Tony Blair Tapped for US Medal of Freedom

Former prime minister was staunch US ally
By Peter Fearon,  Newser Staff
Posted Jan 6, 2009 2:13 AM CST
Tony Blair Tapped for US Medal of Freedom
President Bush talks to British Prime Minister Tony Blair during a NATO summit. Blair will be awarded the Presidential Medal of Freedom before Bush leaves office.    (AP Photo/Charles Dharapak)

Former British Prime Minister Tony Blair, a staunch ally of President Bush on the war in Iraq, is to receive the highest US civilian award, the Presidential Medal of Freedom. Blair, who is now an Middle East peace envoy for the Quartet—Russia, the US, the EU and UN—will be honored at a White House ceremony a week before the president leaves office, reports the BBC.
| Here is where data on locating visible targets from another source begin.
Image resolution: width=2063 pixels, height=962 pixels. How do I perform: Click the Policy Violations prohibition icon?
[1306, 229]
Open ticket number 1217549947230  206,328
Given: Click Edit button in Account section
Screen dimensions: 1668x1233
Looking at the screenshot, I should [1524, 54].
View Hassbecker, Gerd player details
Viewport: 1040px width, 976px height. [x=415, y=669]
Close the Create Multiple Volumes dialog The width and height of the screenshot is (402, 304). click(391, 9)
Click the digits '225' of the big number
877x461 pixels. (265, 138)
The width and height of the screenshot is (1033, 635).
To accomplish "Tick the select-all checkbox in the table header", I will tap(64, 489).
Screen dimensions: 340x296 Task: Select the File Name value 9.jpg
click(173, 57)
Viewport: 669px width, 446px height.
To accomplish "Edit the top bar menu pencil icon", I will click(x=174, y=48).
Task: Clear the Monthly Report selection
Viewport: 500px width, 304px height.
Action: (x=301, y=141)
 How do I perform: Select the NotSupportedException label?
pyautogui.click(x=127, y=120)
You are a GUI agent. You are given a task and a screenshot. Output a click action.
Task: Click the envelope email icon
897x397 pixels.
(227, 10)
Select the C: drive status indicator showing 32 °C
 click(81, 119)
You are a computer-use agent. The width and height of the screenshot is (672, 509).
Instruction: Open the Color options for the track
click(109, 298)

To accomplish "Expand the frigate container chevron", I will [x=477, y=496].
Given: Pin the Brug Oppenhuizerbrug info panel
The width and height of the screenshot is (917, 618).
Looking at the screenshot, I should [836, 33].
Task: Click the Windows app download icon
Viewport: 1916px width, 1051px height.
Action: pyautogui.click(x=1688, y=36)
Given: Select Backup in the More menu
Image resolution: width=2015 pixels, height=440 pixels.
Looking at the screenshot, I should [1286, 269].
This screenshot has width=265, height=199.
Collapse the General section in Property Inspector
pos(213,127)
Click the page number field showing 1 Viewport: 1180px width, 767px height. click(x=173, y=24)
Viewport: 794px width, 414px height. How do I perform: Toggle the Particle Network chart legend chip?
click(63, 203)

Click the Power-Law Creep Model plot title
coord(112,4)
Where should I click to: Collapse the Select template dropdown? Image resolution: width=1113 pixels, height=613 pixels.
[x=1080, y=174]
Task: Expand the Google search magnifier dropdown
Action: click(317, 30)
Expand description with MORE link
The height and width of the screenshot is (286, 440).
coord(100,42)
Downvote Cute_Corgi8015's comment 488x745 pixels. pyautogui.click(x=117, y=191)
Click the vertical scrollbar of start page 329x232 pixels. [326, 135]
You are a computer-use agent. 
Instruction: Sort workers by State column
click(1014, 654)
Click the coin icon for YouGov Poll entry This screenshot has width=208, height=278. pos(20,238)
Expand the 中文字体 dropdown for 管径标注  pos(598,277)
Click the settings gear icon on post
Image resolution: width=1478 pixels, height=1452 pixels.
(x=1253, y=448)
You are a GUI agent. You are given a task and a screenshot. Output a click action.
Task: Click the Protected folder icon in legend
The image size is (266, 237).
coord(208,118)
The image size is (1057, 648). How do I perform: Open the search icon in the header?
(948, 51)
The news was received with derision in some quarters of Britain. "Tony Blair should be spending next week helping to fix the mess in Gaza, not receiving an award for the biggest foreign policy disaster in recent history and his silence over Guantanamo Bay," said a spokesman for Britain's Liberal Democrats. Former Australian PM John Howard and Colombian President Alvaro Uribe will get the medal, along with Blair, for their support on the war or terror, the White House said.